**YOUR INSTRUCTIONS**:
Please repeat the lines below, exactly and only, from the one that holds "Open data view options three-dots icon" through the one that holds "Given: Click the blue help icon in dialog".

(DATA TO PROCESS begins)

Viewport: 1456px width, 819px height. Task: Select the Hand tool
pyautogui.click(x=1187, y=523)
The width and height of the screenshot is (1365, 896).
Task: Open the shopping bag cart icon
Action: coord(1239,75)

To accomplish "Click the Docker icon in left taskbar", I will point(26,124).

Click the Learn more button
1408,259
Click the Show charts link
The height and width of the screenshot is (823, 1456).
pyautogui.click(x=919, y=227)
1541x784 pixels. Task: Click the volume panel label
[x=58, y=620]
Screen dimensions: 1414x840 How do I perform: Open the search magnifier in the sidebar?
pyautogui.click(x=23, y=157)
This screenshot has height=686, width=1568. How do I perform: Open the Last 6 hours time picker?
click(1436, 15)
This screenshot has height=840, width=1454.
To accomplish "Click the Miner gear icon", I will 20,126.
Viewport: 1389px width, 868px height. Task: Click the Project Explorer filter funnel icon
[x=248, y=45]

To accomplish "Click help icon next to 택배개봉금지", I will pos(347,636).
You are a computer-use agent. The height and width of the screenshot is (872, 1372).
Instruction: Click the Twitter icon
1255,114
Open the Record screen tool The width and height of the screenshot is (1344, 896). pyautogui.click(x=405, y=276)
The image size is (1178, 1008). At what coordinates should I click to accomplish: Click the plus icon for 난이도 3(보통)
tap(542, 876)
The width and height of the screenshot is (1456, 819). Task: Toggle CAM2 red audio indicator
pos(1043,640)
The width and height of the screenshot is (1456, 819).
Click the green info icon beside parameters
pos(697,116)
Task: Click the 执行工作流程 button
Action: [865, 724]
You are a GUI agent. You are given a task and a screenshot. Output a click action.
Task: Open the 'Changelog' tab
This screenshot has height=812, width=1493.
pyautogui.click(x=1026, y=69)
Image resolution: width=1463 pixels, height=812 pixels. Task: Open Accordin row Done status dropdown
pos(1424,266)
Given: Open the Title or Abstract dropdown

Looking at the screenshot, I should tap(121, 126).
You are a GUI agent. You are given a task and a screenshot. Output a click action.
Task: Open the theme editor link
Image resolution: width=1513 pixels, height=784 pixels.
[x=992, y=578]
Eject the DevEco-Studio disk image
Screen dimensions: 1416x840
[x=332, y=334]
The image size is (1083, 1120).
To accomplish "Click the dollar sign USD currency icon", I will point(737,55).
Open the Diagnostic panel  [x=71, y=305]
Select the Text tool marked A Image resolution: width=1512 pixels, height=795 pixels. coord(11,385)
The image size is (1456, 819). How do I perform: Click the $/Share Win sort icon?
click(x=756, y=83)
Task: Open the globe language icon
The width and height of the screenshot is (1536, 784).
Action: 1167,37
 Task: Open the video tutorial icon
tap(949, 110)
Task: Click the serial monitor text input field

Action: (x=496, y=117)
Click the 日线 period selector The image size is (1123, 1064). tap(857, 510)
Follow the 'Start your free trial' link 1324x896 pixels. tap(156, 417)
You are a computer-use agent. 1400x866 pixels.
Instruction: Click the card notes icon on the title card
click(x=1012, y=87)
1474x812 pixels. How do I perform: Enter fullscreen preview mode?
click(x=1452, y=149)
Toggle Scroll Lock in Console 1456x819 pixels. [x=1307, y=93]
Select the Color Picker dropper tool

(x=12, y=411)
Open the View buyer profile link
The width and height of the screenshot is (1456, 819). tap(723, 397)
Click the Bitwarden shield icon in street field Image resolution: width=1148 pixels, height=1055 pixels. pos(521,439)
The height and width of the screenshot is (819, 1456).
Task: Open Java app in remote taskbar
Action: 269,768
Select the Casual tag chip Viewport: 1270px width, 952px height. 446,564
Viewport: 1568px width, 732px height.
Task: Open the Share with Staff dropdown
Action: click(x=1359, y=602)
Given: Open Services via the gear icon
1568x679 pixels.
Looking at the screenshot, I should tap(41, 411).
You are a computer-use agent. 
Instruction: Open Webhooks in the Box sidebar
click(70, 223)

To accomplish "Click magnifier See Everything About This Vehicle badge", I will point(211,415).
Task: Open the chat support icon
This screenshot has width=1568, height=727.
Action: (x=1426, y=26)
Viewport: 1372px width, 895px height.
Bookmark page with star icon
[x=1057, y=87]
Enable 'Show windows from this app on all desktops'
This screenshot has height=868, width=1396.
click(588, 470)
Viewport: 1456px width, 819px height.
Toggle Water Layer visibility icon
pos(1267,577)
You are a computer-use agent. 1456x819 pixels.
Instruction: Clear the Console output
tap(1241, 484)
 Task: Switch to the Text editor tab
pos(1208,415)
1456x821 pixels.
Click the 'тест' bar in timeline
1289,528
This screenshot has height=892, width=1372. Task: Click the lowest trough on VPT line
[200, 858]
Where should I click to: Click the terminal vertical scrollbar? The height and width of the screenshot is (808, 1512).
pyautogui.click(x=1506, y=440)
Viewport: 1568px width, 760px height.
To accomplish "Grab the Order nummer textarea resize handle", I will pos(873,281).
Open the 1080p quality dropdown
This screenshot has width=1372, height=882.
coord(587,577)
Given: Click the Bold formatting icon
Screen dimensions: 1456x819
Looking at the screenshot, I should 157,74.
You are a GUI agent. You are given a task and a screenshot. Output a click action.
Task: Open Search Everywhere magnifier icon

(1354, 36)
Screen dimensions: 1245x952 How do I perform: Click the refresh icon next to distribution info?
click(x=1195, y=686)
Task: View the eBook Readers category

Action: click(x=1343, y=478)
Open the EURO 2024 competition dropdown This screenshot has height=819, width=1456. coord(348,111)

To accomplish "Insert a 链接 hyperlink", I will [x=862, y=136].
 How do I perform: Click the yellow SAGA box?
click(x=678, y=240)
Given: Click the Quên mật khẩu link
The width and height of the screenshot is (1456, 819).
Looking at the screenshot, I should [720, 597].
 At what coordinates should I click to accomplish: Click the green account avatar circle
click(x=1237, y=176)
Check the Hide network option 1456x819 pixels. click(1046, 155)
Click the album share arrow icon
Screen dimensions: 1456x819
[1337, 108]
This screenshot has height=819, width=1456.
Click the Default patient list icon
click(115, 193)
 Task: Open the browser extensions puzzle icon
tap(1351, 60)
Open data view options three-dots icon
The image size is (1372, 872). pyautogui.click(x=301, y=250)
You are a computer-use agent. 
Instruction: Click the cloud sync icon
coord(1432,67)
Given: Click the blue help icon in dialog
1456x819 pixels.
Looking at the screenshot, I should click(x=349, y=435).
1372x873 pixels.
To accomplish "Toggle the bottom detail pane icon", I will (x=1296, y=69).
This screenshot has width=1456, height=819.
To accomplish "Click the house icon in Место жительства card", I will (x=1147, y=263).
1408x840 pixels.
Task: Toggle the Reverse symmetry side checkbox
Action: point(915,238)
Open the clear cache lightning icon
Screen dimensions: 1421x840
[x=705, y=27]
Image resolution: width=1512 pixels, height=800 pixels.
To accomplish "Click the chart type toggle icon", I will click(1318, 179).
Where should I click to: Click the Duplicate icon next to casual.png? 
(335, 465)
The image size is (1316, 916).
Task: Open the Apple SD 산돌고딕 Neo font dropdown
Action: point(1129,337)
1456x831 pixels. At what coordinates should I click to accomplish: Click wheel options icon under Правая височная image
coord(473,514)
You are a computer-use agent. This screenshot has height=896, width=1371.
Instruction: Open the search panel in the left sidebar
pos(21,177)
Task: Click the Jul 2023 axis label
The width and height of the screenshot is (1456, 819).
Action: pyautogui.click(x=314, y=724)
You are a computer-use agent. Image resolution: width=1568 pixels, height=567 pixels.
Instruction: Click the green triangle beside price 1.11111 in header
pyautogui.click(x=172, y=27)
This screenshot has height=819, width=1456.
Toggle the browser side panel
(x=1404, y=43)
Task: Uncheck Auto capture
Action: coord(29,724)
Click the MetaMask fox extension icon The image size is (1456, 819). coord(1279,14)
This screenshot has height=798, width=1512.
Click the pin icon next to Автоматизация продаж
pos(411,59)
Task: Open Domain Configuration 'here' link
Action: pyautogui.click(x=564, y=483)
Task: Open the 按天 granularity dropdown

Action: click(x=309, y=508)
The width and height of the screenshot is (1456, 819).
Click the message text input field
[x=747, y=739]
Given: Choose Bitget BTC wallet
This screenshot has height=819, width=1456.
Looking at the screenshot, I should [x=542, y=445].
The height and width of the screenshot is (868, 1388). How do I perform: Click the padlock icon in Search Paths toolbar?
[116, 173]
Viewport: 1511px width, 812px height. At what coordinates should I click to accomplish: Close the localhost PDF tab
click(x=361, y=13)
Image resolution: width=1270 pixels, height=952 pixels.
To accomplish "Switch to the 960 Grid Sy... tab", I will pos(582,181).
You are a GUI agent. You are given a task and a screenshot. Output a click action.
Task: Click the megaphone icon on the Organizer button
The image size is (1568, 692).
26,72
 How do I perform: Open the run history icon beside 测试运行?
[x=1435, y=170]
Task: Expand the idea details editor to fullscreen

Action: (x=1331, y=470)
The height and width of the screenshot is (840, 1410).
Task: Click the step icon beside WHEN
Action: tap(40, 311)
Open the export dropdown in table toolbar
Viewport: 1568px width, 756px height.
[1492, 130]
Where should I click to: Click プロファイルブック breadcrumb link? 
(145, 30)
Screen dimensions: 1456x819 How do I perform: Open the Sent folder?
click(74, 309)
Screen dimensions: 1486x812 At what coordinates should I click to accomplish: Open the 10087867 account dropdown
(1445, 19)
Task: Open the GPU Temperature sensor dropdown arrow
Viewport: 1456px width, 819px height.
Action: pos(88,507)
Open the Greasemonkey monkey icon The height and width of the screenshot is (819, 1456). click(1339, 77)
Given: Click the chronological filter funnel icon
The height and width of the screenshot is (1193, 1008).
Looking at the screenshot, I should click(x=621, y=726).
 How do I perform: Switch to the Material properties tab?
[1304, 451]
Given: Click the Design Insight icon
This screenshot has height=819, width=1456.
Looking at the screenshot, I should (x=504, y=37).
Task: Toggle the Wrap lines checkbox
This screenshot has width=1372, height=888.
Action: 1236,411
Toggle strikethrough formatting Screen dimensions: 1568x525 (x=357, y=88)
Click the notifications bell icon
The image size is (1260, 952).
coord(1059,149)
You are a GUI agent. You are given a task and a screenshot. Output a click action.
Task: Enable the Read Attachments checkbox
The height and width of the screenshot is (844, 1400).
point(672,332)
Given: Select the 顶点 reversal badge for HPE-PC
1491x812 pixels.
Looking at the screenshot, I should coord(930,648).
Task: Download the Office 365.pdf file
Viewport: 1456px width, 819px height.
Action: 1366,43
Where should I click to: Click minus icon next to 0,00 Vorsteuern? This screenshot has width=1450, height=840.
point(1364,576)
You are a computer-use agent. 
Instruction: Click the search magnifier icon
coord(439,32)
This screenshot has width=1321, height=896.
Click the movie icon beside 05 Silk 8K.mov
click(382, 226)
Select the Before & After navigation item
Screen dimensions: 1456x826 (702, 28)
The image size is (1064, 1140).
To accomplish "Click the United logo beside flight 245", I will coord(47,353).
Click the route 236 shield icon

(DATA TO PROCESS ends)

**FINAL ANSWER**:
Open data view options three-dots icon
The image size is (1372, 872). pyautogui.click(x=301, y=250)
You are a computer-use agent. 
Instruction: Click the cloud sync icon
coord(1432,67)
Given: Click the blue help icon in dialog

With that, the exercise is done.